Marília – A renúncia da defesa na semana passada adia a sessão do júri popular que deveria acontecer nesta terça-feira 5, para tratar da morte – além de duas tentativas – no rodeio de Marília em 2024.
A Justiça, inclusive, já notificou o réu, o ex-soldado Moroni Siqueira Rosa, de que a audiência só deve acontecer em setembro. Ele está preso desde o dia em que matou Hamilton Ribeiro Filho, ou seja, terá dois anos de detenção quando for ao Júri.
O adiamento deixou a família de Hamilton ‘revoltada’, conforme informou nesta segunda-feira o advogado Wallison dos Reis Pereira, que representa os familiares.
O advogado veio de Brasília no feriado para atuar no Júri e só na cidade descobriu o adiamento. Disse ainda que os pais e irmãos, que moram fora de Marília, deveria chegar hoje, mas cancelaram a viagem.

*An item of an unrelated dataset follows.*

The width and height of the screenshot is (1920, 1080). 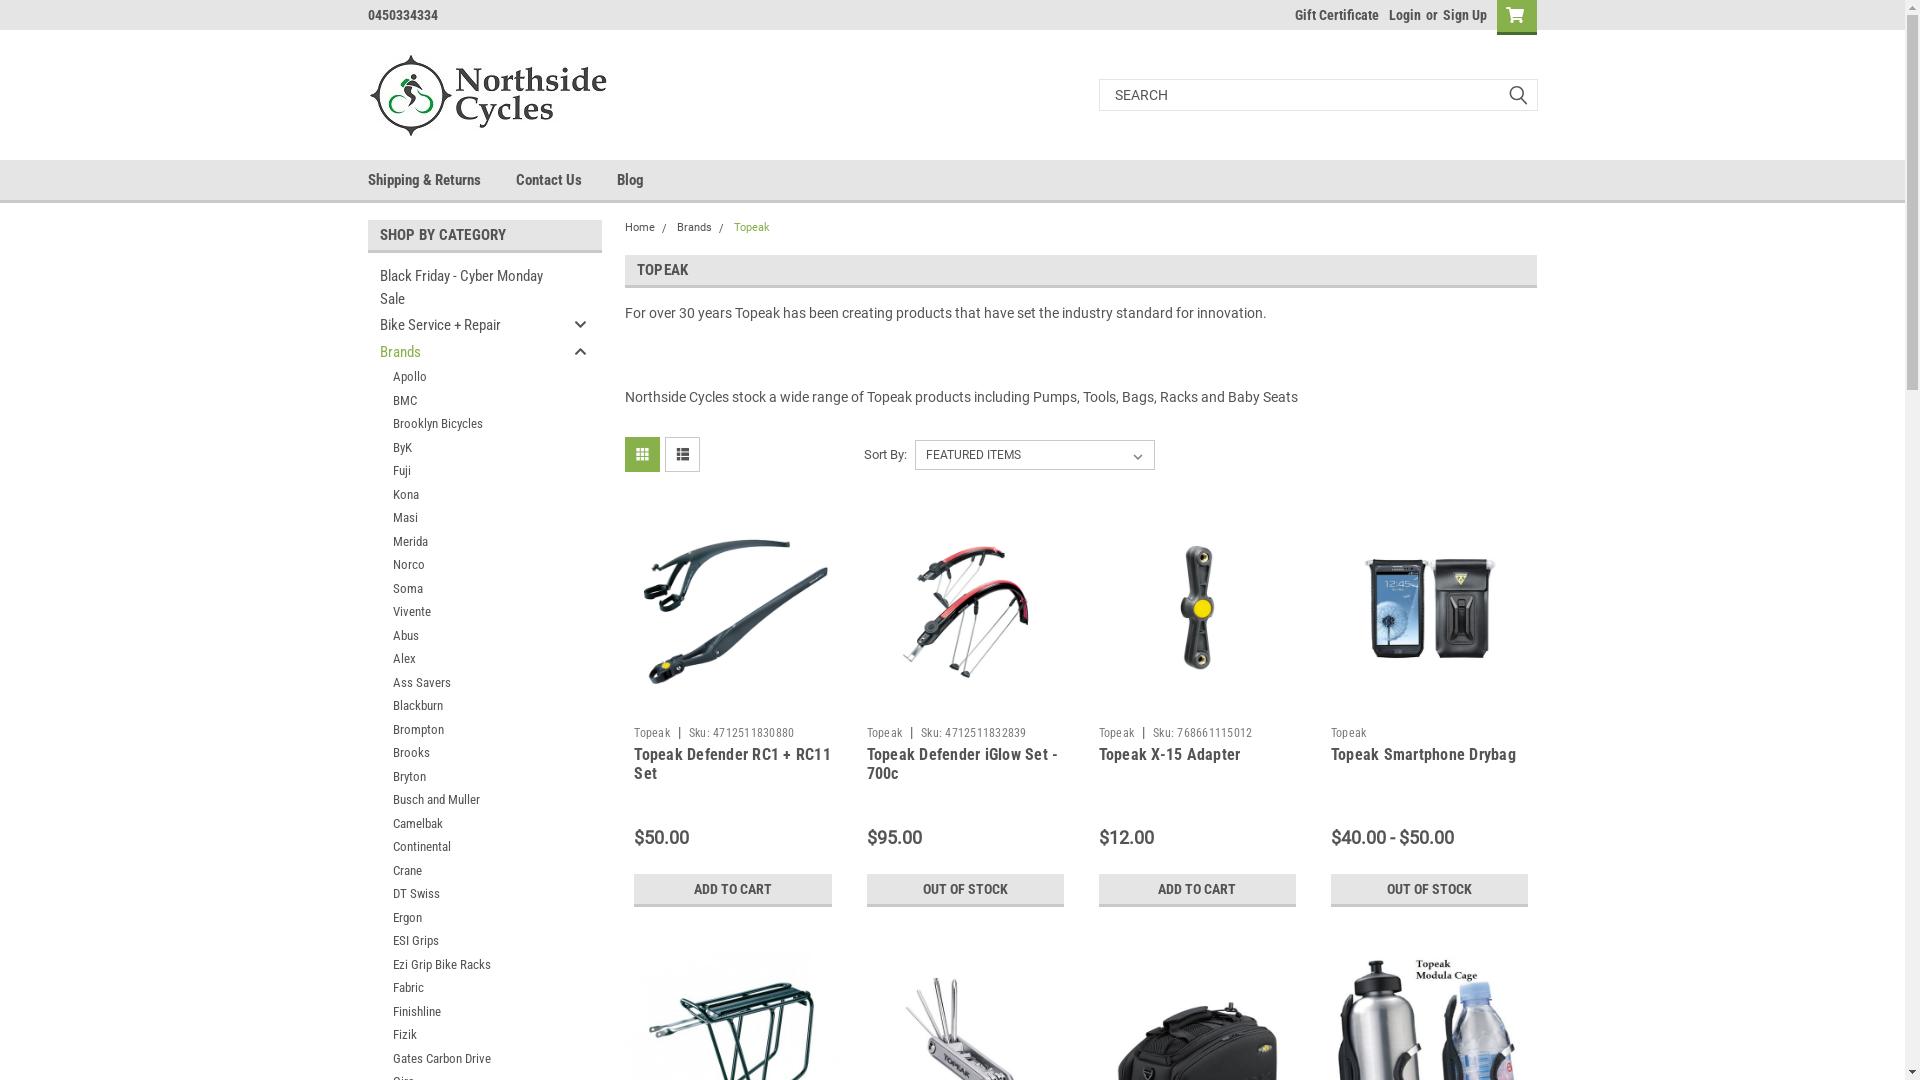 I want to click on 'Topeak Smartphone Drybag', so click(x=1422, y=754).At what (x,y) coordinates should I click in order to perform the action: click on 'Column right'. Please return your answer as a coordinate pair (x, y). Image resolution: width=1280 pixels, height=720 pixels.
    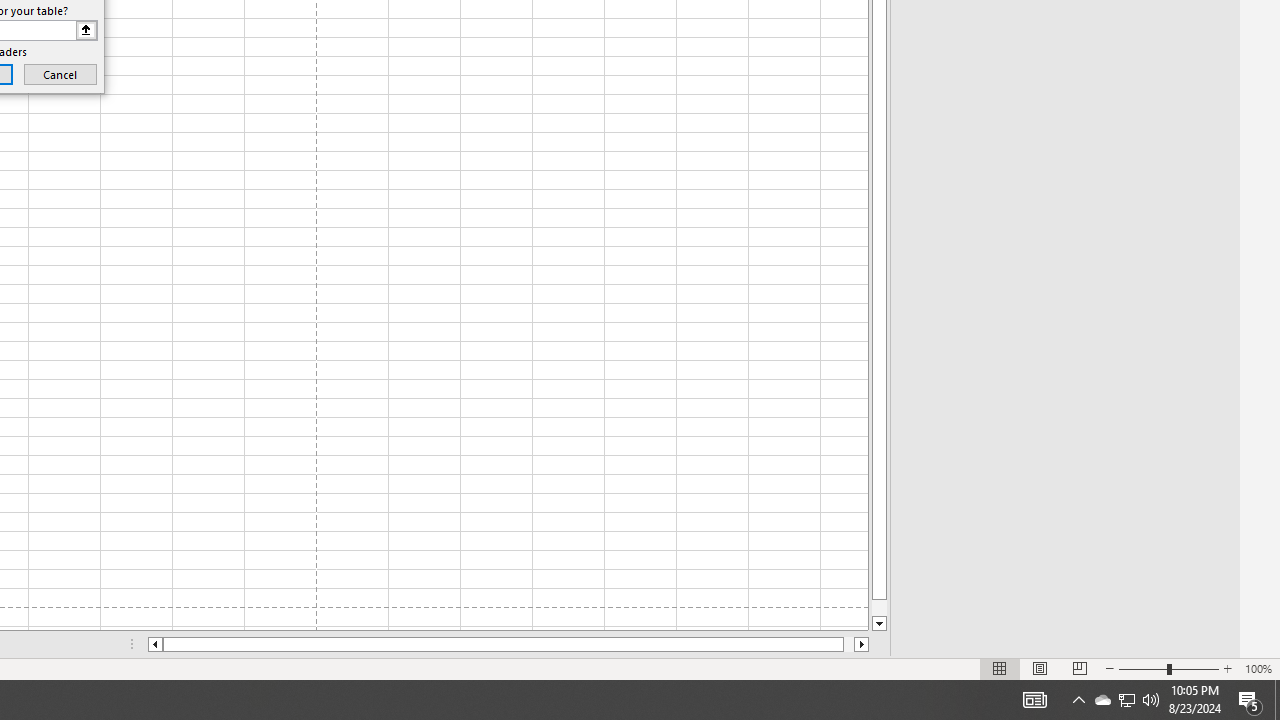
    Looking at the image, I should click on (862, 644).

“Para mim o adiamento soa como estratégia de defesa, embora a manifestação oficial seja uma questão contratual. A família está revoltada, mas não há que se possa fazer”, disse o advogado.

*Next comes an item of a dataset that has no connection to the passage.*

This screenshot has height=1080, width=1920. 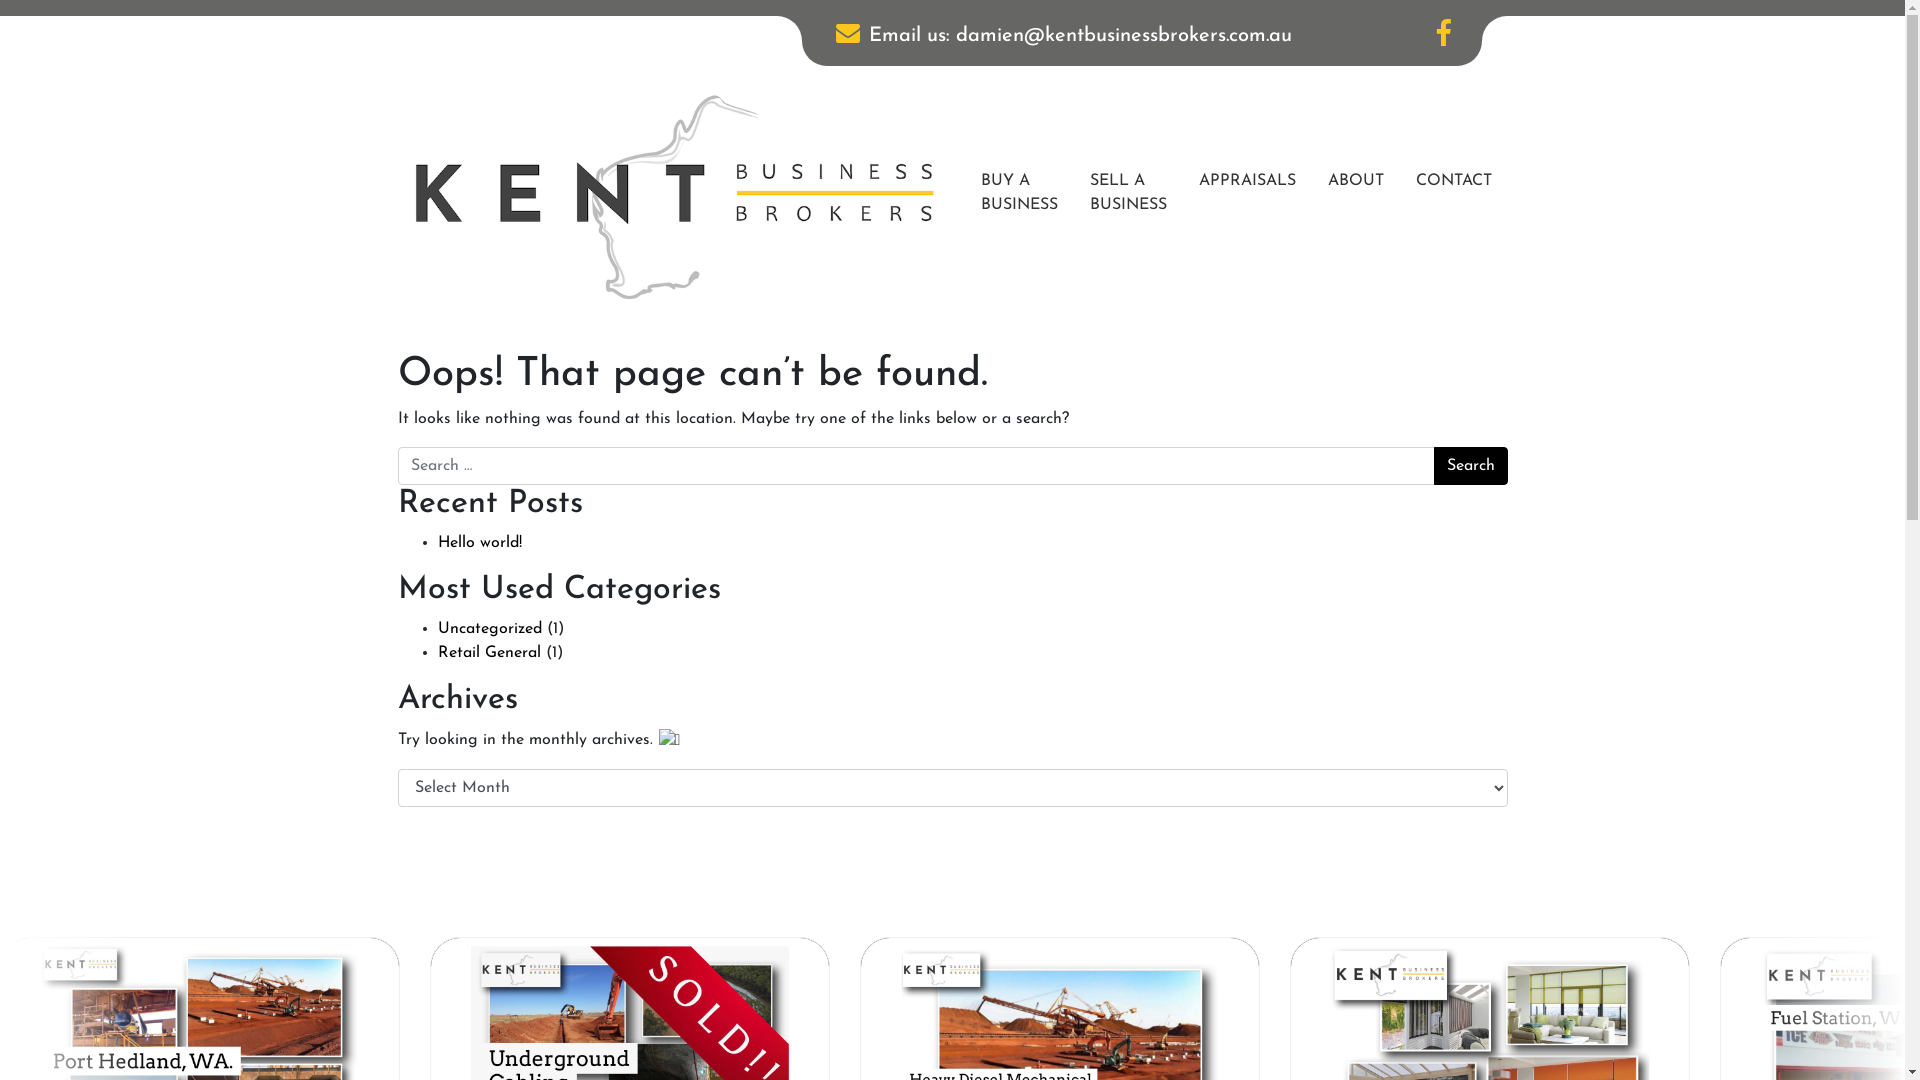 I want to click on 'ABOUT', so click(x=1356, y=181).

Ele reconheceu, inclusive, que a mudança de representante é um direito do réu e que o novo defensor precisa de prazo para analisar o processo.

Como o Tribunal do Júri exige montagem de estrutura com equipes, jurados, movimentação de réus, a pauta de julgamentos não permite mudanças rápidas.
Moroni Siqueira Rosa cumpre prisão preventiva no presídio Romão Gomes, para policiais, em São Paulo. Ele atuava como soldado da Polícia Militar em Bauru, mas sofreu demissão em consequência do caso.
O ex-soldado terá cinco dias para nomear um novo advogado ou a Justiça deve acionar a Defensoria Pública do Estado para constituir defensor.